### EXERCISE REQUIREMENTS
Your answer should be every line with the word "screenshot", copied from the data below.

### EXTRACTED MATERIAL

--

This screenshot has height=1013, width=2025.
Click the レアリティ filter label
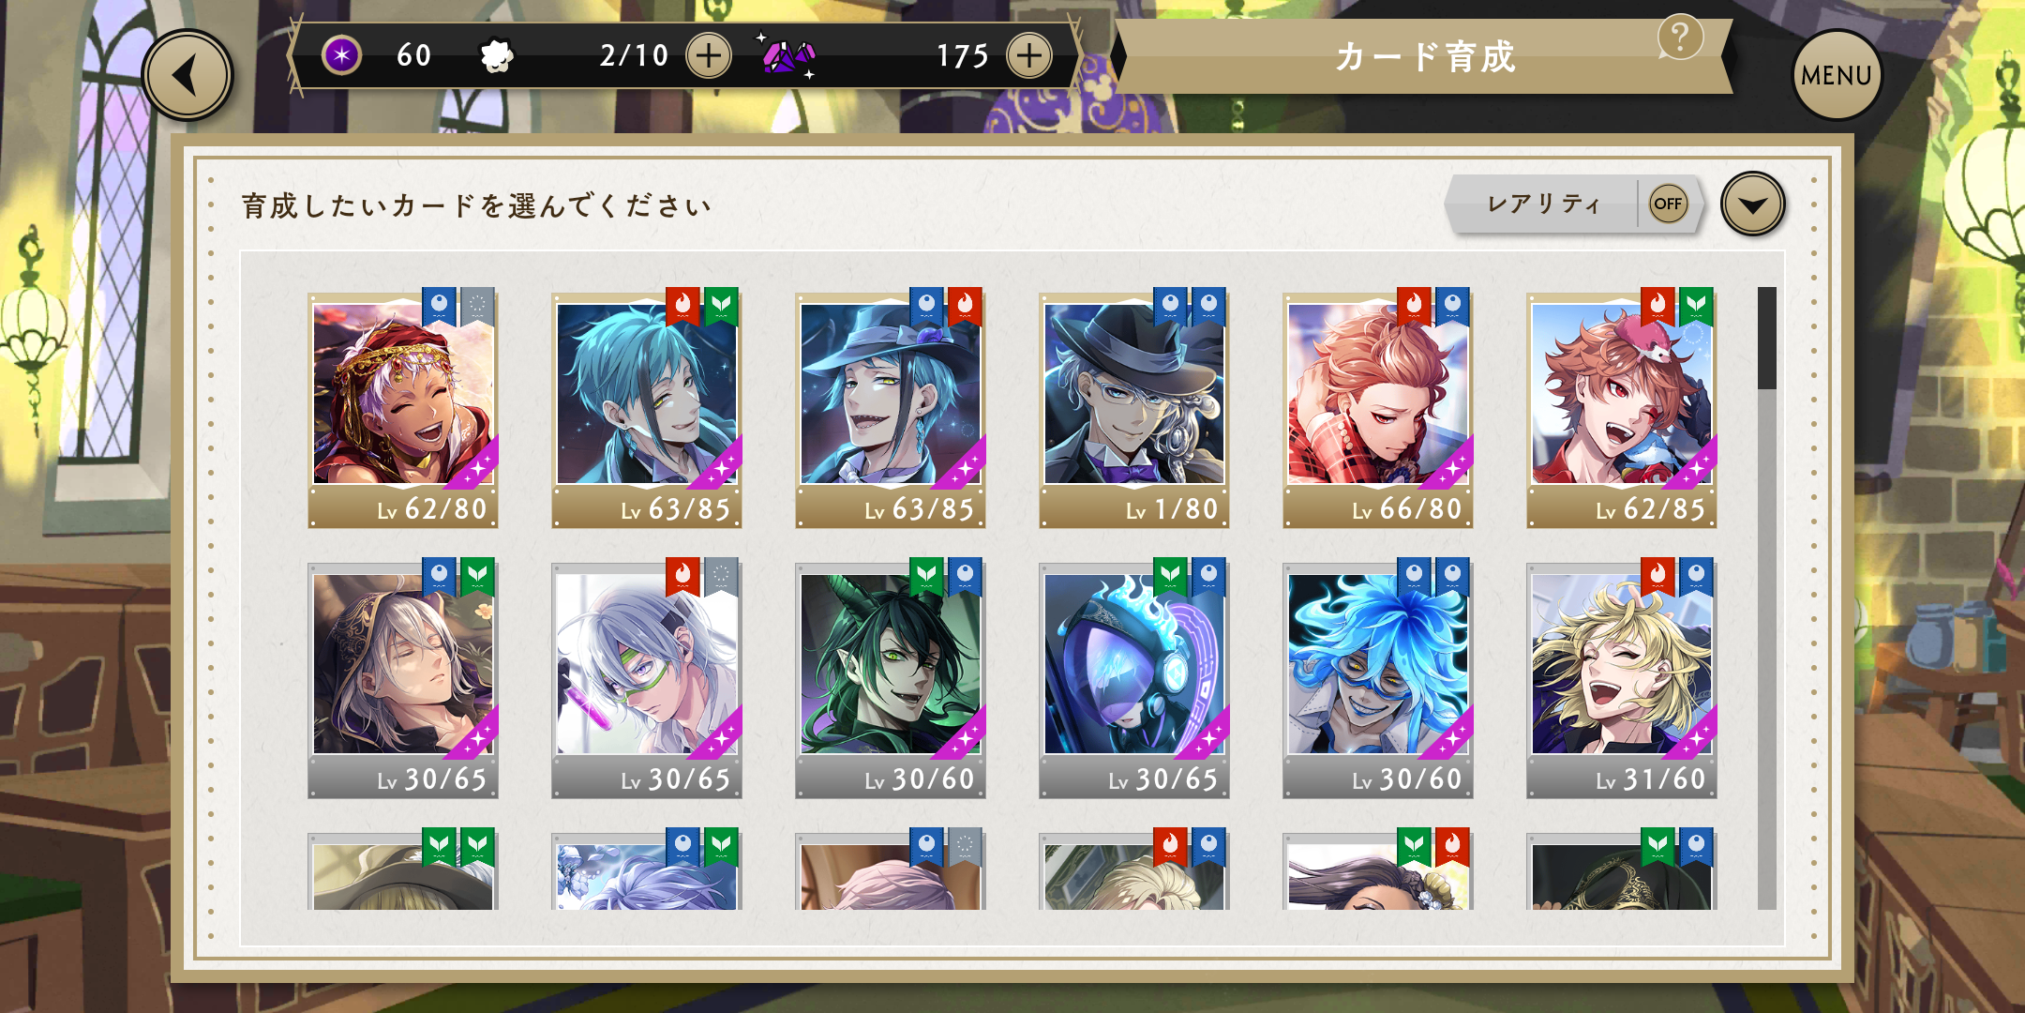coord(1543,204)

--

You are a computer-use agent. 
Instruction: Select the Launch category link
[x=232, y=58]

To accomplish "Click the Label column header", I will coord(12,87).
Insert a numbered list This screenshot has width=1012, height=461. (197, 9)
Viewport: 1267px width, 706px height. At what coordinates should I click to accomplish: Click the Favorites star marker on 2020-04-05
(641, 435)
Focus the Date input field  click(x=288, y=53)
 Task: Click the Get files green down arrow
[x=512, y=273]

--

### OUTPUT FOR THIS EXERCISE
This screenshot has height=1013, width=2025.
Insert a numbered list This screenshot has width=1012, height=461. (197, 9)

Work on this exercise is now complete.